Task Goal We want to force cloudflare to cache freshly cleared pages with a nodejs server that will read powr.io sitemap or feeded by a list of URLs and ping them fast and async.

What have we done Write a NodeJS script on an AWS EC2 instance to check every 6 hours whether 2 Plugin Landing & 2 Tutorial Landing Pages have been saved to the CF cache. If they are, the script does nothing and checks again in another 6 hours. If not, the script follows the pinging process outlined below and dumps any URLs which have a revalidated, dynamic or other cache status to the console. See Notes section for more information about what these cache statuses mean.

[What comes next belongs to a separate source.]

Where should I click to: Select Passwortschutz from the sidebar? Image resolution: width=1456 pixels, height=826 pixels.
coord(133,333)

The script currently pings the background-jobs channel on slack when it is has completed running or it has checked the statuses and it doesn't need to run.

Pinging Process

  1. On the POWR.io sitemap, find all sitemaps for all english pages (ending in -en.xml.gz)
  2. Get all urls from all english sitemaps (about 36k)
  3. Ping these urls
  4. If the CF status is not HIT, MISS, or EXPIRED dump it to the console which will be saved into the nohup.out file in AWS.
  5. If any errors occur, log them into the error_log.txt file

Code Repository The auto-pinger code repository is saved here: https://gitlab.com/powr/auto-pinger The branch used on the EC2 instance is 'lauren_branch'.

Connecting to AWS EC2 instance

  1. The Private RSA will be required. Please ask Ben, Ivan or Lauren
  2. ssh -i “powr_ec2_ca.pem” [email protected]

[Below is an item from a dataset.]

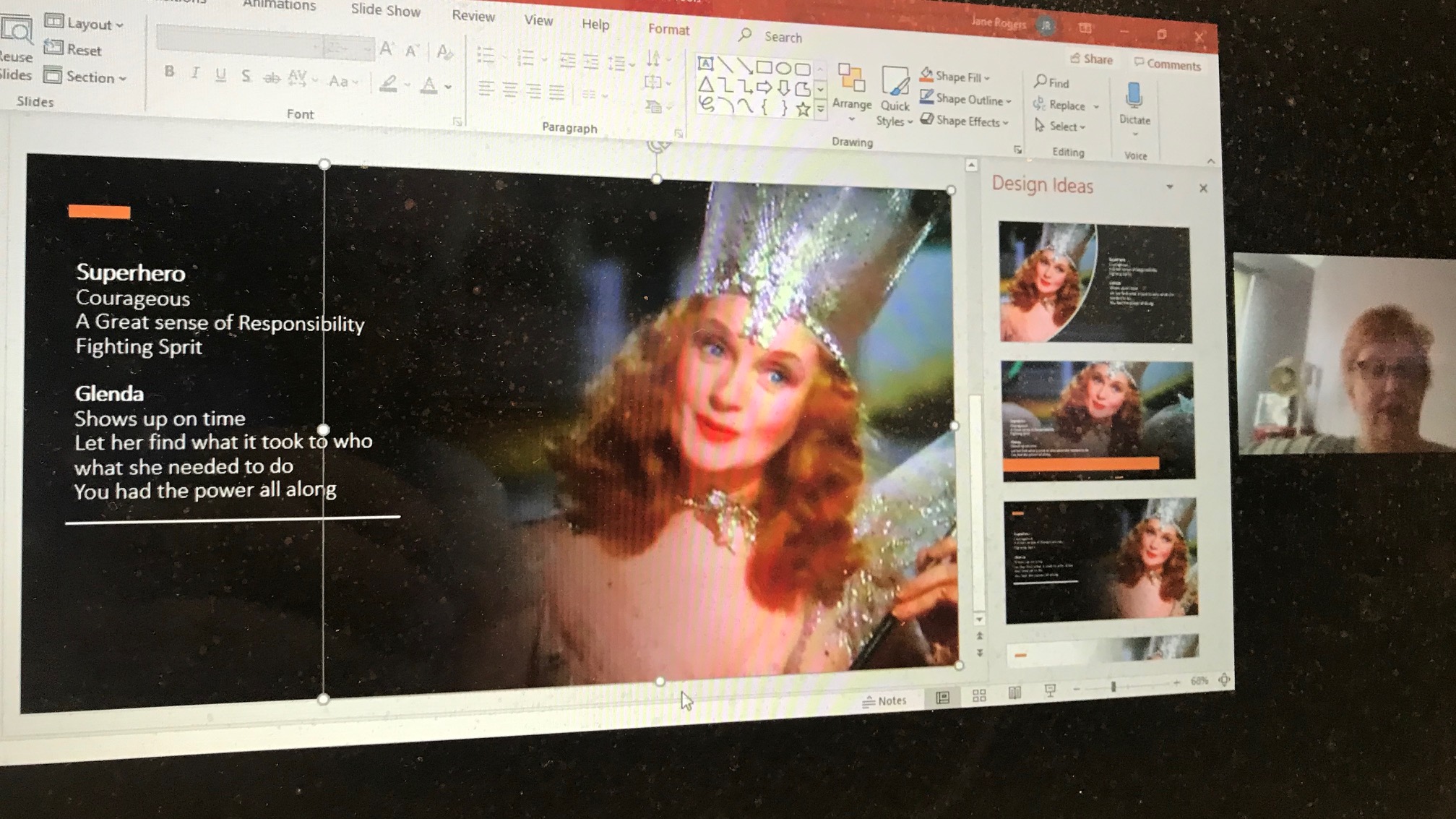Start Slide Show from status bar icon

[x=1050, y=691]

AWS commands to run on EC2 instance To run the script in the background: nohup node auto_ping.js > nohup.out 2> error_log.txt & To check the job status: ps -aef | grep -v grep | grep auto_ping.js

Notes

CloudFlare Cache status we have seen in the process so far include: HIT - that the page was already saved in cache MISS - the page was not saved in the cache and will be loaded from the cache the next time the page is loaded EXPIRED - the page was loaded into the cache but has since expired. It will be loaded from the cache next time the page loads

DYNAMIC - the page is not saved to the cache and will never be loaded from the cache REVALIDATED - the page in the cache has gone stale and cannot be updated from the source. It has either an if-modified-since or if-none-match header.

For more information on CF status: https://support.cloudflare.com/hc/en-us/articles/200172516-Understanding-Cloudflare-s-CDN

To understand more about nohup and how to run node js scripts in the background: https://stackoverflow.com/questions/4797050/how-to-run-node-js-as-a-background-process-and-never-die

#cache-warming #landing-page-speed